**Your goal:** Pictures are to be dropped, and only the lines from the one containing "Image resolution: width=587" through the end of the data below are to be reproduced as written.
──────── Data for review
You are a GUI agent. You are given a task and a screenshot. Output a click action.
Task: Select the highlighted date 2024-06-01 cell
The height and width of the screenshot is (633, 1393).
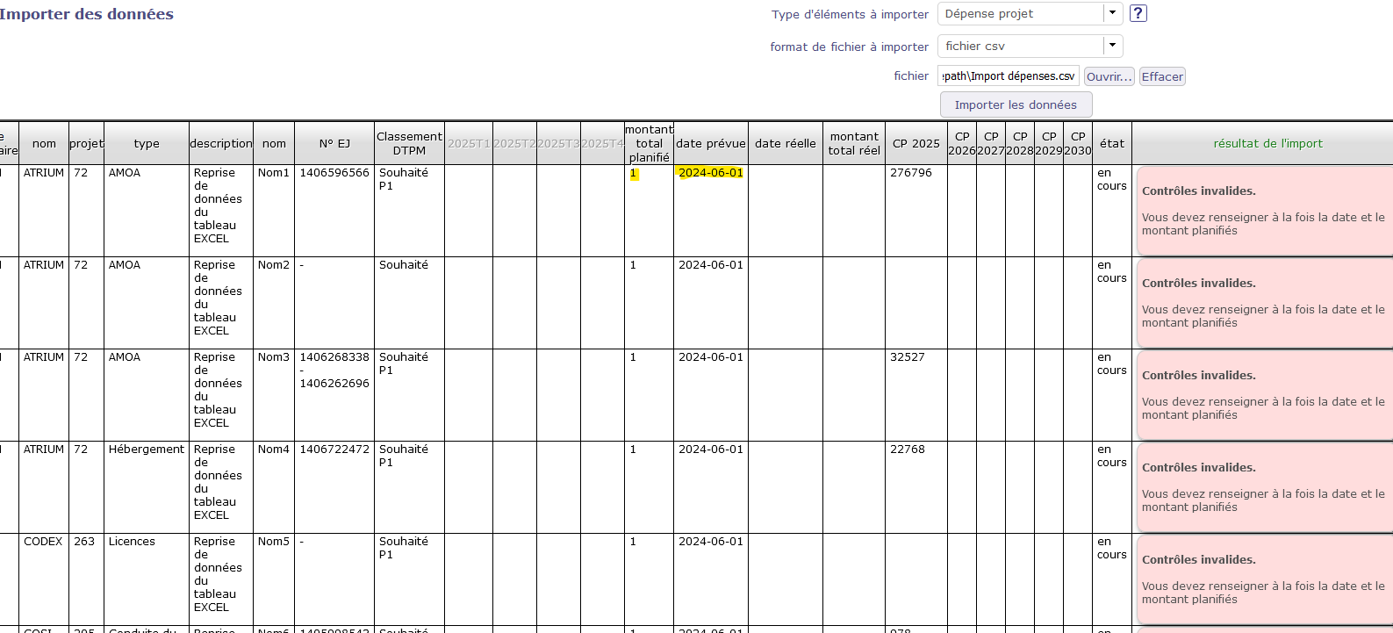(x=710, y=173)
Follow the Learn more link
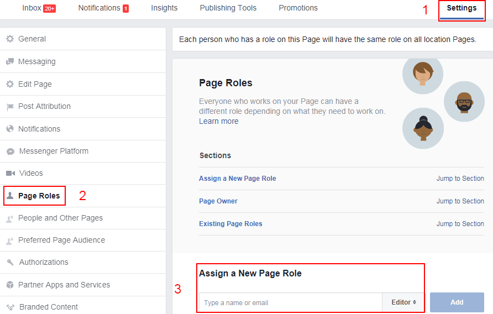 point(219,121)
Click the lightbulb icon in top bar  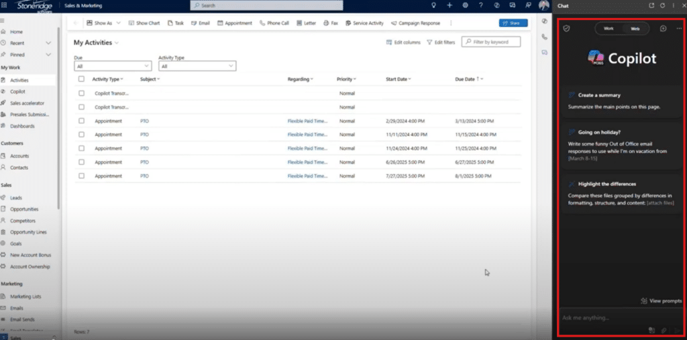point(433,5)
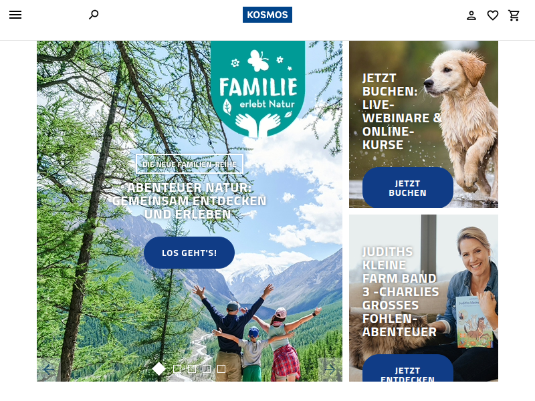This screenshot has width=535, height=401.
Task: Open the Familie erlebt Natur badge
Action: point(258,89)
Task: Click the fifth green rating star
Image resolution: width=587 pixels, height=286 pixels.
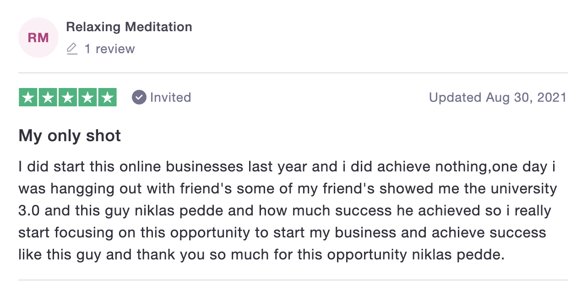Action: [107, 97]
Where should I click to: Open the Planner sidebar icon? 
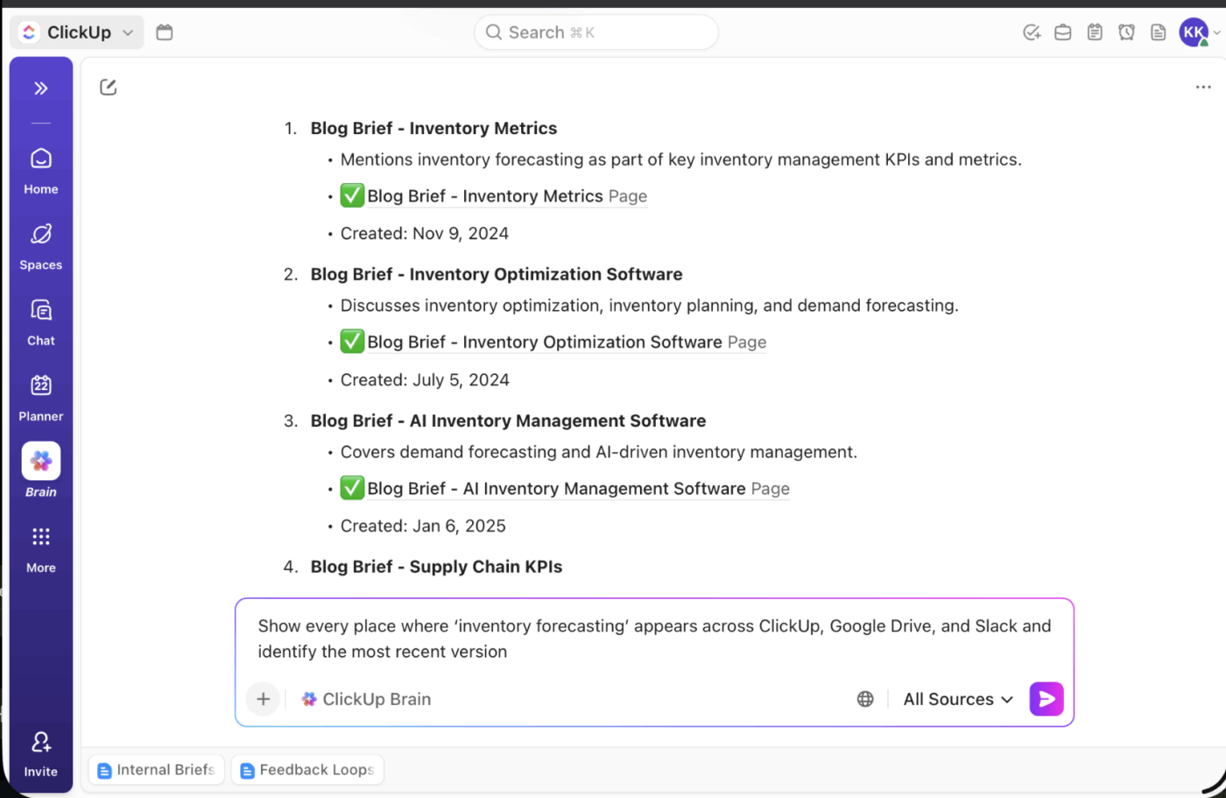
────────────────
**Output of the exercise:**
Image resolution: width=587 pixels, height=286 pixels.
Action: [107, 97]
Where should I click to: Open the Planner sidebar icon? 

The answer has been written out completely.